There’s a ridiculous movie from my teenage years called “Bubble Boy.” In it, the main character has a compromised immune system and struggles to navigate life in an inflatable plastic bubble while stupidity and hilarity ensue. This movie was one of the first things that came to mind when I learned that the islet transplant trial would require a life on immunosuppression drugs. That… and chemo patients.

 

The latter in particular instigated a bit of nerves. It scared my family. My friends asked me if such a transplant would be “worth it.” To be completely honest, I simply decided not think about it. I blocked out thoughts of the sick and feeble and instead focused on “lowering the white blood cell count to the bottom of the normal range” - not only accurate but also a more white glove kind of phrase supplied by the transplant team. This thinking allowed me to continue through the trial with a better sense of calm and I’m proud of the resolve I was able to steal as things progressed.

 

Now post transplant, immunosuppression has not made me frail or fragile. I do not live in an inflatable plastic bubble.

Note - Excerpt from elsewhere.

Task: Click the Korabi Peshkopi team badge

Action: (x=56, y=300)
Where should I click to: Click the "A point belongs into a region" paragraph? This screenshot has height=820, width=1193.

I just take a few pills and live responsibility by washing my hands regularly, sneezing into my elbow, getting the flu shot, and all the other things I teach my young nieces and nephews. Since acclimating to the prescriptions, I don’t feel particularly fatigued, experience any adverse side effects, or get sick easily. My GP even refused to skip me to the front of the Covid vaccine line when it was first released saying I was “too healthy” to rank ahead of essential workers and the elderly. As far as the question of “is it worth it?” goes, I can confidently say, HELL YES.